WHAT IS BEING ASKED: What you return must be every line from the beginning of the data through the line holding "The width and height of the screenshot is (912, 521).", unchanged.

(Beginning of PROVIDED DATA)

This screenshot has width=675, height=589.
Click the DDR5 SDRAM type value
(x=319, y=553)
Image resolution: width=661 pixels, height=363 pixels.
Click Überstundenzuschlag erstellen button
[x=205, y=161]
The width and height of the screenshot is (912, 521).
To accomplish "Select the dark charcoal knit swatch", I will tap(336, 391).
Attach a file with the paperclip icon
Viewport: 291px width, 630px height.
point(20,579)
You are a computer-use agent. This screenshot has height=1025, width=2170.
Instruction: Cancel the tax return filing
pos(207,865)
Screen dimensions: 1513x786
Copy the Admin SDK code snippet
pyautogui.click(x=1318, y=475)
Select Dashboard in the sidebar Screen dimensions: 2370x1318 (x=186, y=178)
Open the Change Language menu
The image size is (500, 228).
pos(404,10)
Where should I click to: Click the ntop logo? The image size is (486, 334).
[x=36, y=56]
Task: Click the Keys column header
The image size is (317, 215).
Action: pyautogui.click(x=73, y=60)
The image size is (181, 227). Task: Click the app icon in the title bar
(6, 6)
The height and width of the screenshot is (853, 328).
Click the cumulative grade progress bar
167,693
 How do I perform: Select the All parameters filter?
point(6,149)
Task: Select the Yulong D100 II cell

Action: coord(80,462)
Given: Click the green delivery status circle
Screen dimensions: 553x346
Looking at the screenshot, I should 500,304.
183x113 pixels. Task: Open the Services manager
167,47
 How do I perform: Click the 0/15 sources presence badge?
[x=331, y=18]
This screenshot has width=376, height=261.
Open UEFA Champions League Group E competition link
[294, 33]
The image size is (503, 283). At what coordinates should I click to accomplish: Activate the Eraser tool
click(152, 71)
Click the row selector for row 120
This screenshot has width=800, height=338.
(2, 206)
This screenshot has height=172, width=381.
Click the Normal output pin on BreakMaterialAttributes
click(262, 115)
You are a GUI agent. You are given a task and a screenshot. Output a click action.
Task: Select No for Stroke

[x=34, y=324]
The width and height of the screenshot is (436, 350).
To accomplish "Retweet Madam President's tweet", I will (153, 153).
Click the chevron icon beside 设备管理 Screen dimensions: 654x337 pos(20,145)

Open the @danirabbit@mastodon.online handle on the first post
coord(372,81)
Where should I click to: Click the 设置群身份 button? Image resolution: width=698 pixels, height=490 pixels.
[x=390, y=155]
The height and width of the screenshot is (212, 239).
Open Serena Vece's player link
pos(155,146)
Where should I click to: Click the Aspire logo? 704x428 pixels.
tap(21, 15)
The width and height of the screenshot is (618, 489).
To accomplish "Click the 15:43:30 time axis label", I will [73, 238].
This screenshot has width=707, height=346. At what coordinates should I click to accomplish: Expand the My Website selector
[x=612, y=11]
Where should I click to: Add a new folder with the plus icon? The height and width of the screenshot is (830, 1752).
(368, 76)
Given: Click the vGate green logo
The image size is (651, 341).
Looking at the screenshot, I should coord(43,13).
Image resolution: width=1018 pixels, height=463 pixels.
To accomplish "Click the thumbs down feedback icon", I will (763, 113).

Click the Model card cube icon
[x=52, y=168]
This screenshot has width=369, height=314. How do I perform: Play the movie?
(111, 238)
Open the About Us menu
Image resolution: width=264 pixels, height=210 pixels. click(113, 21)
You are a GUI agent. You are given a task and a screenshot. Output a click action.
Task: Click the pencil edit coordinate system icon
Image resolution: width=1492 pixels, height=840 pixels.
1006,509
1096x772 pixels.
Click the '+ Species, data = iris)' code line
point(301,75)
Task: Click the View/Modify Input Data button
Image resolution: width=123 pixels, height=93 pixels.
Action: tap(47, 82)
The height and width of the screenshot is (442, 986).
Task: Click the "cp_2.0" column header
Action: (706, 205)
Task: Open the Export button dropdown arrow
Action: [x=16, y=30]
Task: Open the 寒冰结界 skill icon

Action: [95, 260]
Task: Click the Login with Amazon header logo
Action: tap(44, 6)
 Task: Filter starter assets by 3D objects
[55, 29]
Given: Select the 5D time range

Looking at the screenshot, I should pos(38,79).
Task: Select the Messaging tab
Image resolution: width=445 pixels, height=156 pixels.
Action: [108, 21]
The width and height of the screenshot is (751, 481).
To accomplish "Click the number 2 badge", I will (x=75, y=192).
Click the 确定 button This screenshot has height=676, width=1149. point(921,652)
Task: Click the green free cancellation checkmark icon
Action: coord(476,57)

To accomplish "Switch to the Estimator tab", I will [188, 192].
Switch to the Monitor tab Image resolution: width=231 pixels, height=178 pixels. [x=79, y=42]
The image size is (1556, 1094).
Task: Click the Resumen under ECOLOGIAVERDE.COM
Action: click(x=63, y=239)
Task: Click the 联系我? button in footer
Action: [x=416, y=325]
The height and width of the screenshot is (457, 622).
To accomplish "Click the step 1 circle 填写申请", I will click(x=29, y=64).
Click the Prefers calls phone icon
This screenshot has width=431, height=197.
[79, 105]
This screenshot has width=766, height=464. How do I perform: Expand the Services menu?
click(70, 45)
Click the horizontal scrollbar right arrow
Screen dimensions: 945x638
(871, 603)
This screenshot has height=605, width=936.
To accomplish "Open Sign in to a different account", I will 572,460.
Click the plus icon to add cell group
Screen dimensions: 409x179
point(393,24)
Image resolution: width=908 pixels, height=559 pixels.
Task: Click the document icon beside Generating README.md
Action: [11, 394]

(End of PROVIDED DATA)

RESPONSE BELOW:
This screenshot has width=675, height=589.
Click the DDR5 SDRAM type value
(x=319, y=553)
Image resolution: width=661 pixels, height=363 pixels.
Click Überstundenzuschlag erstellen button
[x=205, y=161]
The width and height of the screenshot is (912, 521).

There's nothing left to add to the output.